Task objective:
Reproduce the data below verbatim, starting with the line containing "Click 전체삭제 to clear deposit history" and continuing through the final line of the data. Output those lines only.

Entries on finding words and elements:
>>>

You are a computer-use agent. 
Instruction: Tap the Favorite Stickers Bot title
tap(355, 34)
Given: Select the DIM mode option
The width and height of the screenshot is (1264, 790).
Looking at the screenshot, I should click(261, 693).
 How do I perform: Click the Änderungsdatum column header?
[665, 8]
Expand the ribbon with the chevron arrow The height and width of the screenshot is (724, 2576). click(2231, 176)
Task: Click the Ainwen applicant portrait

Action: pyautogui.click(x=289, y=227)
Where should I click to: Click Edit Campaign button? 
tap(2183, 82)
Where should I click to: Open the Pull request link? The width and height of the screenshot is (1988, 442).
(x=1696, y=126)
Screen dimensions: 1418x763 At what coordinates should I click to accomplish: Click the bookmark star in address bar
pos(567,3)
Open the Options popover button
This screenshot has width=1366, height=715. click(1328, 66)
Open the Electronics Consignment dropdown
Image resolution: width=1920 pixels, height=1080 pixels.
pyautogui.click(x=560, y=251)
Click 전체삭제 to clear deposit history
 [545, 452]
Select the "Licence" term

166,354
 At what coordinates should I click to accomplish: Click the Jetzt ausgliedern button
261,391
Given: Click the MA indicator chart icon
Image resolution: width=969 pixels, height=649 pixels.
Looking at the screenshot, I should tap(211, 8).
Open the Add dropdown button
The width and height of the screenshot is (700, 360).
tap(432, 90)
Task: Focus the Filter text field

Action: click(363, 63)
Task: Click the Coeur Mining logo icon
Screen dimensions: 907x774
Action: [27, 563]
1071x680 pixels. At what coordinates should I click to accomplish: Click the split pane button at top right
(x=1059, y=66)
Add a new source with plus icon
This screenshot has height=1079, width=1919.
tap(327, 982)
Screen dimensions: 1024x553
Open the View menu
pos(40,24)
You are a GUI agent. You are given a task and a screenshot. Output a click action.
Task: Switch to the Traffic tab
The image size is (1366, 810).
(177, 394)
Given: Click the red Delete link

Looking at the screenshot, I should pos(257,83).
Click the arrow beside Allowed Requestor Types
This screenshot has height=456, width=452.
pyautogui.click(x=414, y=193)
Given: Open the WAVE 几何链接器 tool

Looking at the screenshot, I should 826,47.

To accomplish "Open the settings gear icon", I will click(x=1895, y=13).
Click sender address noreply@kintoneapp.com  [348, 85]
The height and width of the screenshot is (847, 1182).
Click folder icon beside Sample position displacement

<<<

The reply:
Click 전체삭제 to clear deposit history
 [545, 452]
Select the "Licence" term

166,354
 At what coordinates should I click to accomplish: Click the Jetzt ausgliedern button
261,391
Given: Click the MA indicator chart icon
Image resolution: width=969 pixels, height=649 pixels.
Looking at the screenshot, I should tap(211, 8).
Open the Add dropdown button
The width and height of the screenshot is (700, 360).
tap(432, 90)
Task: Focus the Filter text field

Action: click(363, 63)
Task: Click the Coeur Mining logo icon
Screen dimensions: 907x774
Action: [27, 563]
1071x680 pixels. At what coordinates should I click to accomplish: Click the split pane button at top right
(x=1059, y=66)
Add a new source with plus icon
This screenshot has height=1079, width=1919.
tap(327, 982)
Screen dimensions: 1024x553
Open the View menu
pos(40,24)
You are a GUI agent. You are given a task and a screenshot. Output a click action.
Task: Switch to the Traffic tab
The image size is (1366, 810).
(177, 394)
Given: Click the red Delete link

Looking at the screenshot, I should pos(257,83).
Click the arrow beside Allowed Requestor Types
This screenshot has height=456, width=452.
pyautogui.click(x=414, y=193)
Given: Open the WAVE 几何链接器 tool

Looking at the screenshot, I should 826,47.

To accomplish "Open the settings gear icon", I will click(x=1895, y=13).
Click sender address noreply@kintoneapp.com  [348, 85]
The height and width of the screenshot is (847, 1182).
Click folder icon beside Sample position displacement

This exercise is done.